▸ Goal of the exercise
All lines from the opening of the entries below through the line containing "The width and height of the screenshot is (800, 600)." must be output exactly as they appear, with no other lines.

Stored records
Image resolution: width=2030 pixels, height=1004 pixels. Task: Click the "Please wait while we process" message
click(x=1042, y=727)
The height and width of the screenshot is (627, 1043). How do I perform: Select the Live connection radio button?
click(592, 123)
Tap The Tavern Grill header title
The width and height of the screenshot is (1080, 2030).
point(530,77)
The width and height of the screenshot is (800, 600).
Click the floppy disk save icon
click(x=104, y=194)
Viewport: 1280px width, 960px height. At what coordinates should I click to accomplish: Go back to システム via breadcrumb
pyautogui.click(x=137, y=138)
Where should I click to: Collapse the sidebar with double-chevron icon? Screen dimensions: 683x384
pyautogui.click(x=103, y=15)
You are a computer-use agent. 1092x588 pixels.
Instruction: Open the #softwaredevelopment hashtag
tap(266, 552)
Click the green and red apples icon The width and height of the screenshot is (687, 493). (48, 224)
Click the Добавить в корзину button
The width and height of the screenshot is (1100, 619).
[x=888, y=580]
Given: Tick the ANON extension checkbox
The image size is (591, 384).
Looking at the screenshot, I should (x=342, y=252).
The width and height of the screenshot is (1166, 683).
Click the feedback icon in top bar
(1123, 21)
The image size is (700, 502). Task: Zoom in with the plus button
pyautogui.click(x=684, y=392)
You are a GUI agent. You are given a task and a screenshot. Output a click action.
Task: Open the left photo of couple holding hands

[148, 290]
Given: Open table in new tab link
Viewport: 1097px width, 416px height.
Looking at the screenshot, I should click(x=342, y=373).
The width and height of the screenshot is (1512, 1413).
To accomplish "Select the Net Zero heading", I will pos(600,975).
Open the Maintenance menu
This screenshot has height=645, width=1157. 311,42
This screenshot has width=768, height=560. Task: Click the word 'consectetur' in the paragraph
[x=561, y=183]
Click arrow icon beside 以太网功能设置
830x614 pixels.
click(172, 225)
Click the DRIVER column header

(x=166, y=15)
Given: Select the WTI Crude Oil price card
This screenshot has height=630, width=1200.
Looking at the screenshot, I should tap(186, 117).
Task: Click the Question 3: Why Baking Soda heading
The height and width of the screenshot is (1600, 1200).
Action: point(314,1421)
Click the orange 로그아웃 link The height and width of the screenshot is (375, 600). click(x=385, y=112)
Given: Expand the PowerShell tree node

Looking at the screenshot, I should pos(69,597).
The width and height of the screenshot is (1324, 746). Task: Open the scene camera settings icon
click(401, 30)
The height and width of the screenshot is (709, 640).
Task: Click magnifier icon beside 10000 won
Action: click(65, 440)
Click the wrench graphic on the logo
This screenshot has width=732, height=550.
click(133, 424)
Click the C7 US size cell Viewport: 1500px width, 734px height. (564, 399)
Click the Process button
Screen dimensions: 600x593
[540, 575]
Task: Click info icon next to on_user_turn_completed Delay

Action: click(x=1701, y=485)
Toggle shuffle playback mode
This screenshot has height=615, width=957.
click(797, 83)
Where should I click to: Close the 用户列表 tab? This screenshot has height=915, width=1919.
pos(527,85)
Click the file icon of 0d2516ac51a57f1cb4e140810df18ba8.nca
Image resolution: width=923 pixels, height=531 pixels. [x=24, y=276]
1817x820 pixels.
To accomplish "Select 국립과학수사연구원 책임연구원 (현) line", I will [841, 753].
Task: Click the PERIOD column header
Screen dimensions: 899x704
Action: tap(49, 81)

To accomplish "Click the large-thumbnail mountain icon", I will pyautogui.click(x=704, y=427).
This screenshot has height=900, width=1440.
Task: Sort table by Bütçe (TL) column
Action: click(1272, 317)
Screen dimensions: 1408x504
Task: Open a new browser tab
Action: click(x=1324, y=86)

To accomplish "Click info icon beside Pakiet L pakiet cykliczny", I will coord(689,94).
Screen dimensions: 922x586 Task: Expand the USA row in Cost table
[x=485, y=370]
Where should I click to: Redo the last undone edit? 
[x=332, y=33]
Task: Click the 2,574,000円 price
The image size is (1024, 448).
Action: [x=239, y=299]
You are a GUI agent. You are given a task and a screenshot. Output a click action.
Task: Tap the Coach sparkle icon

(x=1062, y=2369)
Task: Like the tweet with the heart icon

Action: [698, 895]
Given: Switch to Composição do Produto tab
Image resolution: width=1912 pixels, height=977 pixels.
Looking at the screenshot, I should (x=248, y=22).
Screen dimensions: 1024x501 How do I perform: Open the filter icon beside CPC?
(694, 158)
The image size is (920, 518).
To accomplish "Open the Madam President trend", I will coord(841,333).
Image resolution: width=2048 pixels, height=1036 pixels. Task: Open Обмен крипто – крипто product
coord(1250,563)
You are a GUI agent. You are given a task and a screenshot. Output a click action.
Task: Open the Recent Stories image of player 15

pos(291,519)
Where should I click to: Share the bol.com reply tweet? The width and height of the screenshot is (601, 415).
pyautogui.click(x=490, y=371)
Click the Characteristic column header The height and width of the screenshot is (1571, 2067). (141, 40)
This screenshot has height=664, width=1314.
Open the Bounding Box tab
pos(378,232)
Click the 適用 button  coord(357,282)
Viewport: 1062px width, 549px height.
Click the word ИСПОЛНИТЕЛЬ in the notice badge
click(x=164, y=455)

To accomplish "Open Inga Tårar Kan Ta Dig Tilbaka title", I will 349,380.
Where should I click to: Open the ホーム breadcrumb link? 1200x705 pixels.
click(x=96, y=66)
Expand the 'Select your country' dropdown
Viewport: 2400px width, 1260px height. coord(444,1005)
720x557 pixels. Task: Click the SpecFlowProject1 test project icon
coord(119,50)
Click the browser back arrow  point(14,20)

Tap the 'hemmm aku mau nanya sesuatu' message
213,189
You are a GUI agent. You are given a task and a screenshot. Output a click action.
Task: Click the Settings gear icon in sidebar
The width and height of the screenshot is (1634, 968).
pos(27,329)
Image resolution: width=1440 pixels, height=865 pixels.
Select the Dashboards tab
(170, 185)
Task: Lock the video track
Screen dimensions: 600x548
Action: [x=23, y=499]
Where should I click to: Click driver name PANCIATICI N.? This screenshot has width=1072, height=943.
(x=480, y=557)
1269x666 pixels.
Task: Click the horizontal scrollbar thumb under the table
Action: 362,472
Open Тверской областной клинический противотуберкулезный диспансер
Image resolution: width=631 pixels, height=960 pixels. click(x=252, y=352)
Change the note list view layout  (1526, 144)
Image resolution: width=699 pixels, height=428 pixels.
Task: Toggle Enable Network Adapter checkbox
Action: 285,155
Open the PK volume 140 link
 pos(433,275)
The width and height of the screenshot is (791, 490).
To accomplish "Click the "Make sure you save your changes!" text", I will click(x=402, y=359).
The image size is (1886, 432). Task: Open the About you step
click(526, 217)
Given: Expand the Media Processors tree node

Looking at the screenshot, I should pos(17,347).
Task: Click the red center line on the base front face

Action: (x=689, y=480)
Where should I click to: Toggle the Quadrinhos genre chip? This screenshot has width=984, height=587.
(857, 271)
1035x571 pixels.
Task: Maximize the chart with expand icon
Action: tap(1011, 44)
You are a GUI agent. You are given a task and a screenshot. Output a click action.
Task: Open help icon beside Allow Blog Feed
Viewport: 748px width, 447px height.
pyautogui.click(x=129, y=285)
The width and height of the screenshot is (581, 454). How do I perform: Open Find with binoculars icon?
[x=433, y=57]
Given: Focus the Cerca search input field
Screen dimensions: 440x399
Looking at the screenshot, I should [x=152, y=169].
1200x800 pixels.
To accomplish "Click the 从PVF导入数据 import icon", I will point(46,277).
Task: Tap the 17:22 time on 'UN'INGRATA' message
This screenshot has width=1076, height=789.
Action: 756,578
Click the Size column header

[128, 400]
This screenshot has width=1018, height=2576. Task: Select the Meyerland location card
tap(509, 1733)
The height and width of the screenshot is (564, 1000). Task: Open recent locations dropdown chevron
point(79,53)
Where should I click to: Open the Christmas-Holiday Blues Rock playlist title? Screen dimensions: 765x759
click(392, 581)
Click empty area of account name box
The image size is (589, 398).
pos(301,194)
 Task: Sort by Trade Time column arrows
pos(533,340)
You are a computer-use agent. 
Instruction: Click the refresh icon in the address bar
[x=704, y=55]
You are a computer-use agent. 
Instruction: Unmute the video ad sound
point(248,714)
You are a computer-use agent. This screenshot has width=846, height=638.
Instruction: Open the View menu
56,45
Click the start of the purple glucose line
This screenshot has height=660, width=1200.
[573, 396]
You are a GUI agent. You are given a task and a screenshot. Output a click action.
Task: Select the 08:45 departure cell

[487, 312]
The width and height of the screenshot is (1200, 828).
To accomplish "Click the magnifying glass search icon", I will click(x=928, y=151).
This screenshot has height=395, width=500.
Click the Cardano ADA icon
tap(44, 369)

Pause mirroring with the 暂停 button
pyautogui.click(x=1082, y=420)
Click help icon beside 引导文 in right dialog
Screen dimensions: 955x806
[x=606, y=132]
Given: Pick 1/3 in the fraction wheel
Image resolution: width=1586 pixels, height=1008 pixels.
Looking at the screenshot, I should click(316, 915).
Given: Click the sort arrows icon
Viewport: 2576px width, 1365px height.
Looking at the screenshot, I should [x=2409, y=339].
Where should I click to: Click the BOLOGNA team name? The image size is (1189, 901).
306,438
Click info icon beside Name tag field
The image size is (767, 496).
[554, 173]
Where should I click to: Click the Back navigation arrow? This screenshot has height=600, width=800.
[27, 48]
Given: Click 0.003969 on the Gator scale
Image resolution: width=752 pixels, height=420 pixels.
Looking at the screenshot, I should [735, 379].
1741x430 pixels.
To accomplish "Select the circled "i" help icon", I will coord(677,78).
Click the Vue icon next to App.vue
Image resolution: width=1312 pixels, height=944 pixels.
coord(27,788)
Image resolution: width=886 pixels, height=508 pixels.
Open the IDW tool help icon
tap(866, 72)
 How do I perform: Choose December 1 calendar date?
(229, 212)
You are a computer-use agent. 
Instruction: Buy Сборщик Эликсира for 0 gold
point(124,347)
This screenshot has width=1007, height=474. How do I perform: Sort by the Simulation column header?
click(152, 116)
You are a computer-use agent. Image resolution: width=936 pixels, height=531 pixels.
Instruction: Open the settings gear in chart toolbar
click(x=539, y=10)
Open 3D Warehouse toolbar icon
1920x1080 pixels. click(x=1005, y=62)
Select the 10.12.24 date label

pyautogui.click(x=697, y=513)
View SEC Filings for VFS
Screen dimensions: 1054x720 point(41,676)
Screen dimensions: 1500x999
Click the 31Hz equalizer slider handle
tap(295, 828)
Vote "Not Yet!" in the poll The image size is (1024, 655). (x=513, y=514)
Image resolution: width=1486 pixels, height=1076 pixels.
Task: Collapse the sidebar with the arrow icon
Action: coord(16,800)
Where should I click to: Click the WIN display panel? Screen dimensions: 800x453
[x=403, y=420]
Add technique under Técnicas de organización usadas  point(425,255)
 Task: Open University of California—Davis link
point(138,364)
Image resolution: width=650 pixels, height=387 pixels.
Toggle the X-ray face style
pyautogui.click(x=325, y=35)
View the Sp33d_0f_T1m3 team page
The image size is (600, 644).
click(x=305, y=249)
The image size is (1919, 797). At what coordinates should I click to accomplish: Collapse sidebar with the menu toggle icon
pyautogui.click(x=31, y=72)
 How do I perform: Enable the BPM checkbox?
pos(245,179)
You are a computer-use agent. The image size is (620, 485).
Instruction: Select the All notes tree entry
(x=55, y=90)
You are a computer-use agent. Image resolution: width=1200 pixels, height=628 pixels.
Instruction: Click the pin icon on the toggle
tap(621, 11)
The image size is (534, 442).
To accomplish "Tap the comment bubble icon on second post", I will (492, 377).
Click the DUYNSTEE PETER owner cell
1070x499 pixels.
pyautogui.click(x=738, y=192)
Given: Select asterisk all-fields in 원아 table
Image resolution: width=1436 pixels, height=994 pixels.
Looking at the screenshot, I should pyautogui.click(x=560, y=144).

▸ Written reply
Image resolution: width=2030 pixels, height=1004 pixels. Task: Click the "Please wait while we process" message
click(x=1042, y=727)
The height and width of the screenshot is (627, 1043). How do I perform: Select the Live connection radio button?
click(592, 123)
Tap The Tavern Grill header title
The width and height of the screenshot is (1080, 2030).
point(530,77)
The width and height of the screenshot is (800, 600).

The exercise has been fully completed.